Конундрум широко раскрыл рот от изумления, окунув свою нижнюю челюсть в грязь.
— То есть как это ты не знаешь? — задохнулся он от негодования. — Разве не ты притащил нас сюда?
— О нет, — ответил Тассельхоф с достоинством. — Не я. Нас притащило сюда оно . — Кендер потряс устройством для перемещений во времени, которое все еще держал в руке. — Хотя должно было притащить совсем в другое места — Грудь Конундрума начала раздуваться от очередного глубокого вздоха, и Тас поспешил перейти в наступление: — Так что, похоже, тебе просто не удалось его починить.
Набранный воздух со свистом вылетел из легких гнома, и он, косясь на артефакт, начал бормотать какие-то оправдания насчет отсутствия необходимых схем и руководства по эксплуатации, а потом протянул свою покрытую грязью руку.
— Дай-ка его сюда. Я посмотрю, в чем дело.
— Нет уж, благодарю покорно, — сказал Тассельхоф, засовывая устройство в карман. — Я предпочитаю держать его при себе. А теперь тихо! — Собираясь снова выглянуть из-под сосновой ветки, он приложил палец к губам. — Не выдавай нас.

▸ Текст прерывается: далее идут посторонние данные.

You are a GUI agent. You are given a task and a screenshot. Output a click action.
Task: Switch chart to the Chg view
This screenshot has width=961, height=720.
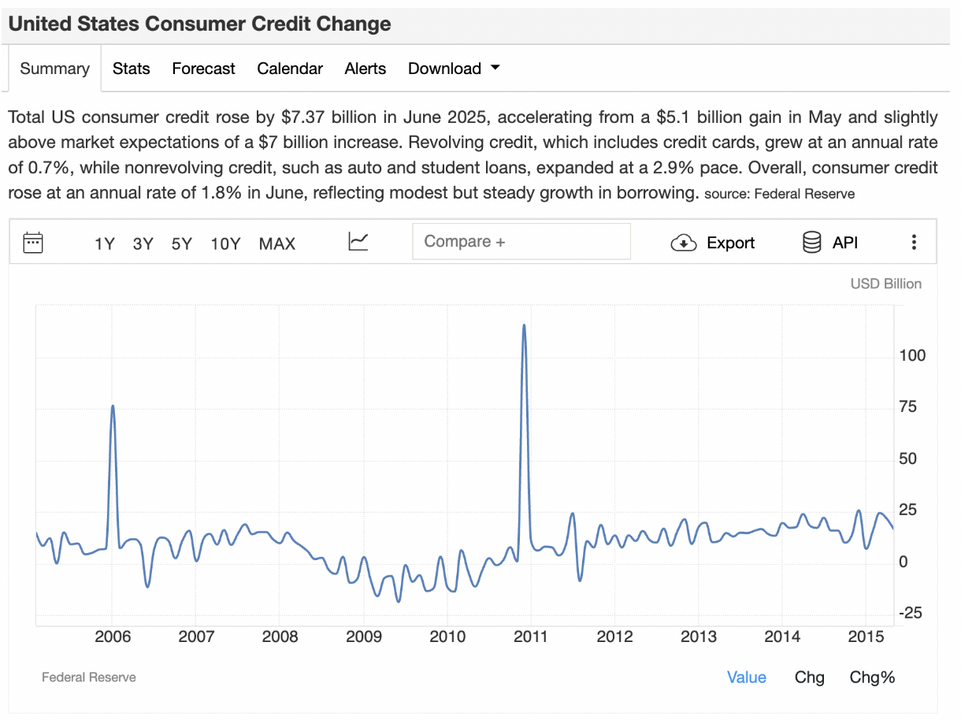[809, 677]
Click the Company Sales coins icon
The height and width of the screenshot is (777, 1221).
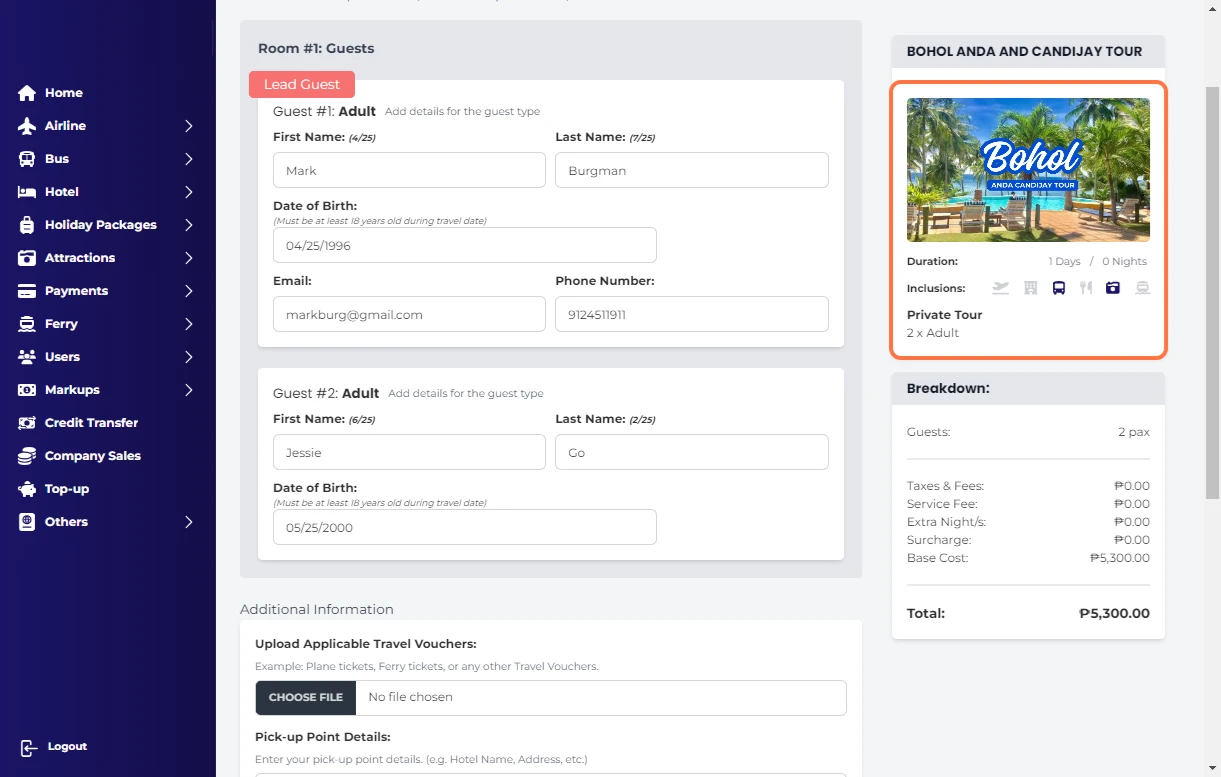pyautogui.click(x=27, y=456)
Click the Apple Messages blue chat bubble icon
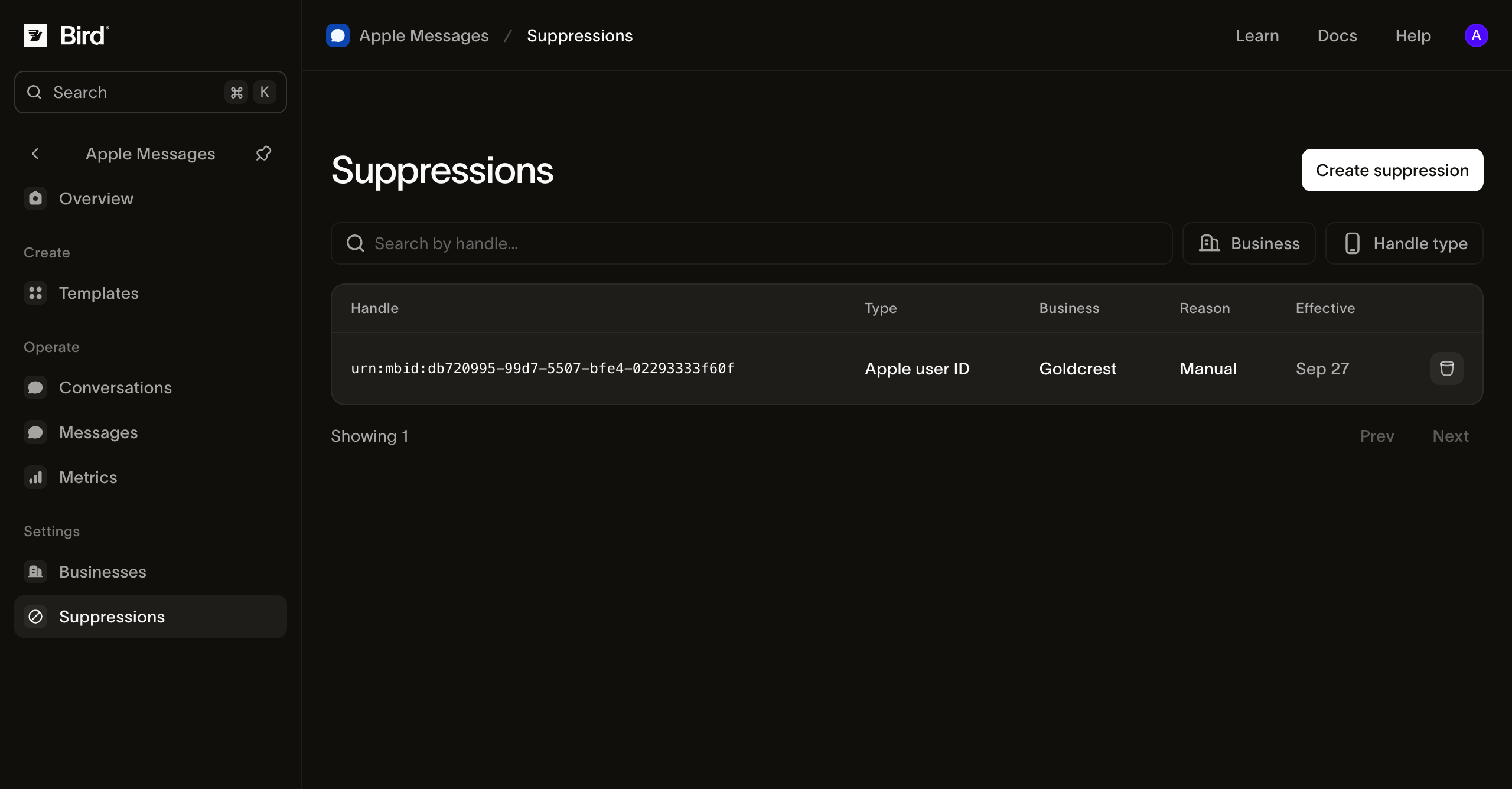This screenshot has width=1512, height=789. point(338,35)
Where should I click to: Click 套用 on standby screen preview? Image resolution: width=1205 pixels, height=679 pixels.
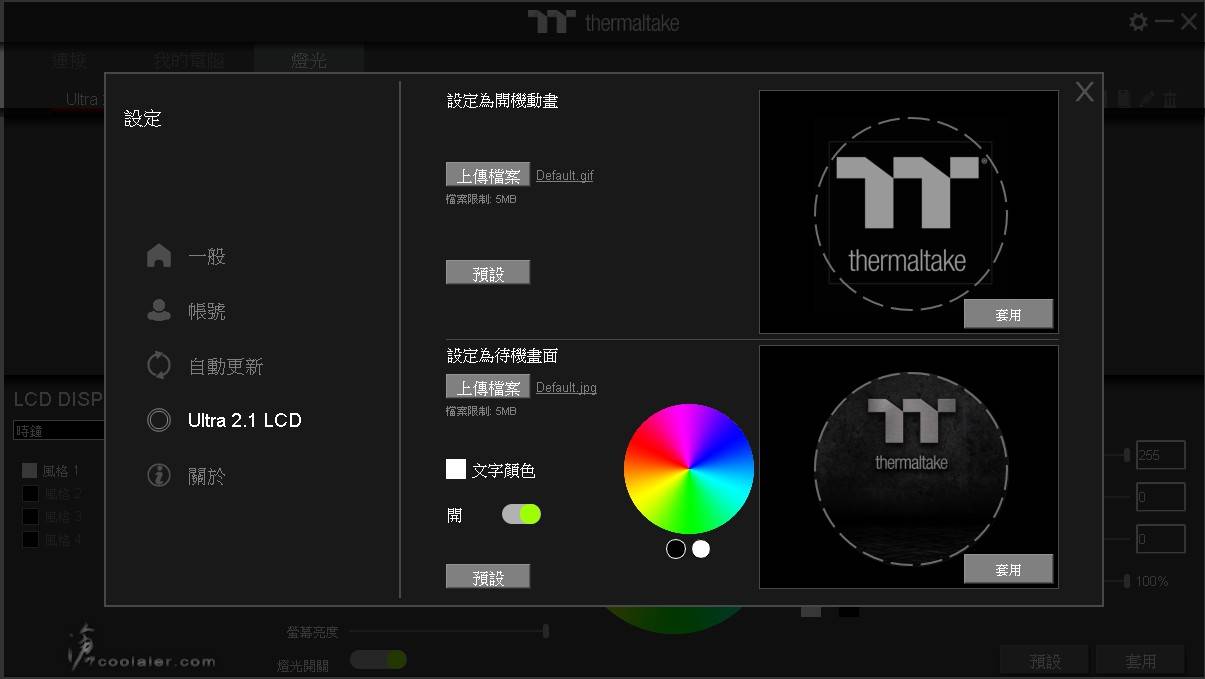tap(1008, 569)
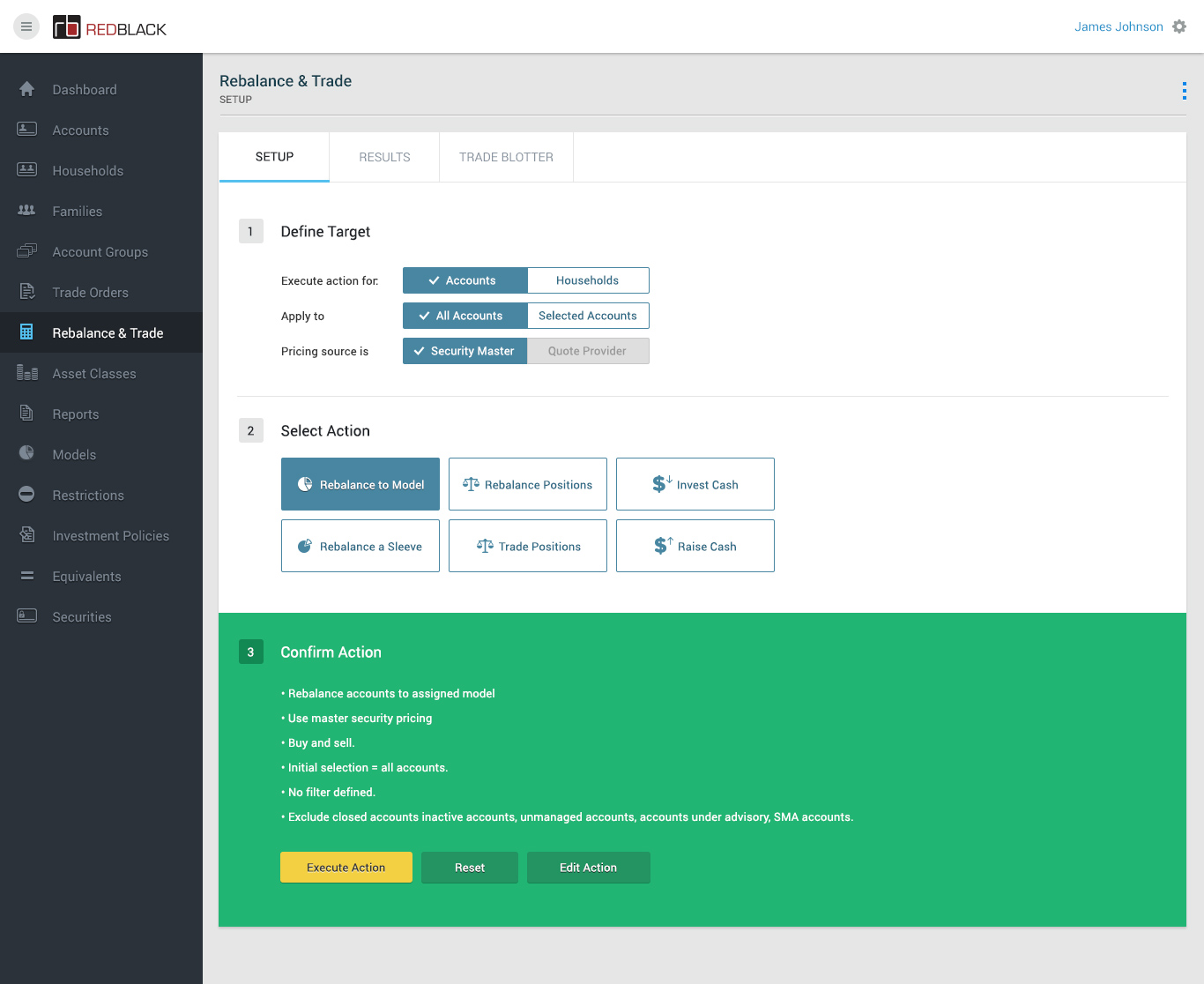Viewport: 1204px width, 984px height.
Task: Click the Trade Orders sidebar icon
Action: tap(26, 292)
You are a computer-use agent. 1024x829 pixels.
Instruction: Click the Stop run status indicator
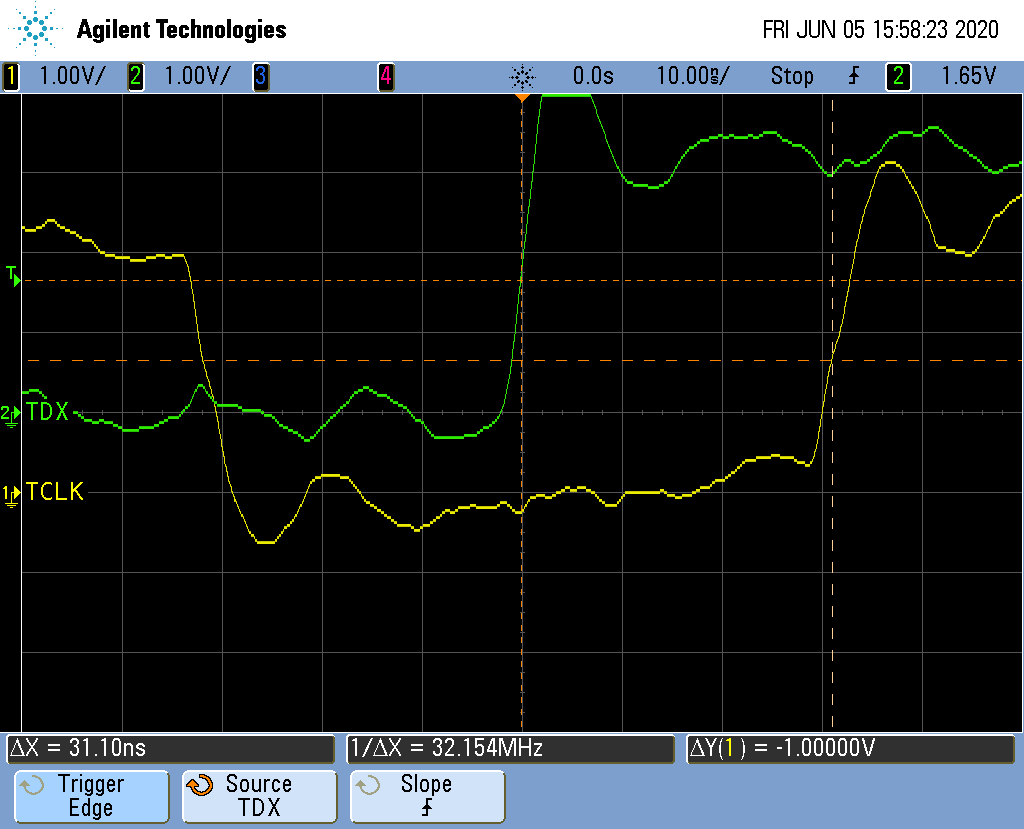pyautogui.click(x=791, y=76)
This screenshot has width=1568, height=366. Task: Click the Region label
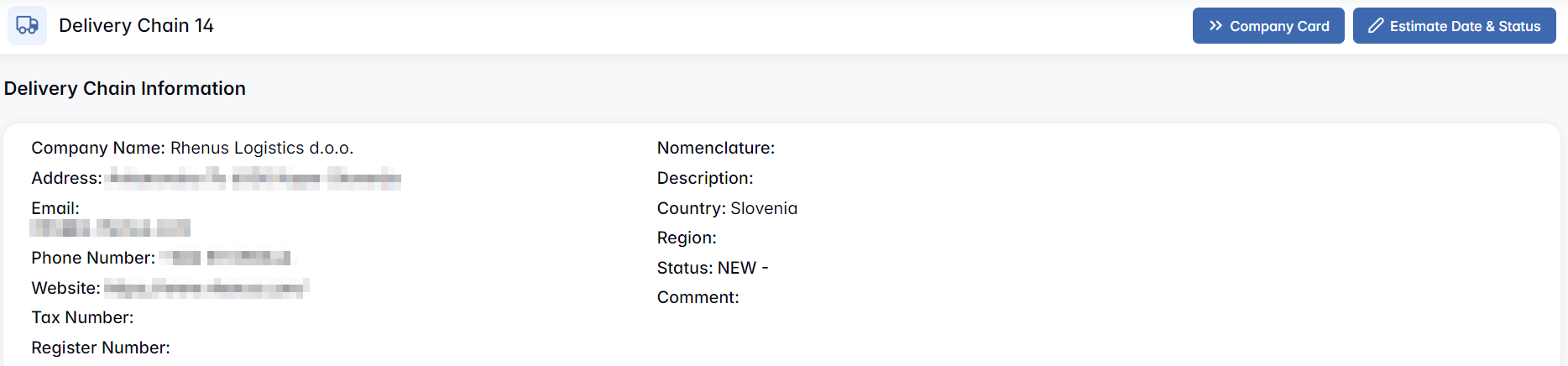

В противоположность некоторым другим гномам, никогда не выходившим за пределы горы Небеспокойсь, Конундрум много путешествовал и даже имел на своем счету ряд приключений, большинство из которых ему совсем не понравились (слишком уж хлопотными они оказались!). Однако эти приключения позволили гному усвоить один очень важный урок, гласивший: если хочешь выжить в приключениях, лежи в темном и неудобном месте с закрытым ртом. И в этой науке Конундрум преуспел настолько, что, когда кендер (бывший, судя по всему, не столь прилежным учеником) начал подниматься с радостным криком, собираясь выскочить навстречу двум человеческим существам, показавшимся из леса, гном яростно схватил его и втащил обратно.
— Ты хоть иногда думаешь своей головой, прежде чем что-нибудь сделать? — прошипел он.
— Но ведь сюда пожаловали вовсе не паленые гоблины, как я того боялся, — возразил Тас, указывая рукой в сторону вышедших на поляну людей. — На одном из них — доспехи Соламнийского Рыцаря. А другой носит одежду мага. Я просто хочу поприветствовать их и представиться.
— Если я чему-то и научился за время своих путешествий, — поведал Конундрум приглушенным шепотом, — так это никогда не представляться тем, кто носит меч или облачен в одежды колдуна. Пусть они идут своей дорогой, а мы пойдем своей.